I have seen group dynamics shift significantly when the body is invited into the conversation – by embodying an idea, concept or feeling state and letting this speak to us rather than only sitting around discussing the idea. The challenge often is the process of making meaning of the embodied experience, as we are required to learn a new language and listen in a new way – it is another intelligence. Listen not to only to thoughts but to feelings, senses, impulse, energy. I can understand why the body has been referenced as, unruly, because what it unearths can certainly be surprising.
By moving away from the cerebral communication process and into an embodied process we can immediately shed a layer of social masking. The body and movement can often access and express our unconscious and this can be revealing, vulnerable and uncomfortable.
But this same discomfort when directed toward generating knowledge, insight or connection can be a strength. We can loosen our attachment to the rational and the logical, to what we think should happen and follow the impulsive, the emotional, the playful.

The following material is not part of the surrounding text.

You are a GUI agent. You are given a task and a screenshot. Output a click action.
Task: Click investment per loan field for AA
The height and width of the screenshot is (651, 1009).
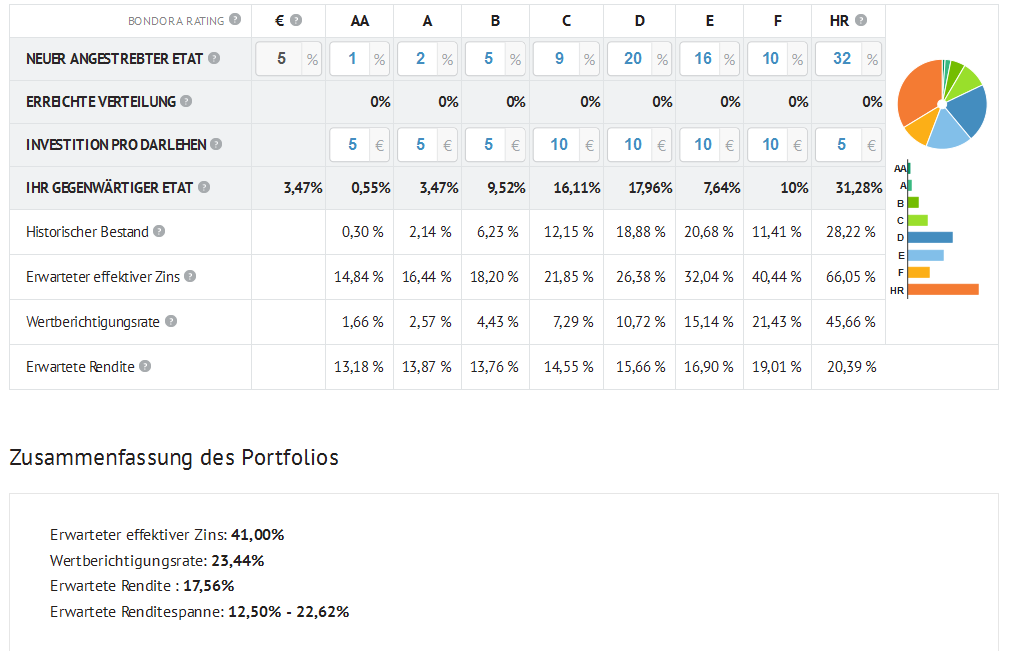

This process inevitably moves us toward making the unconscious more conscious, we move toward being more awake to the fullness of our experience, to our nature, each other and to our sensual world around us.
Embodiment – listening to our whole being – allows us to move toward coherence – mind, heart and body. The next question is how can we consciously give permission to ourselves and others to listen and hear this deeper aspect of communication.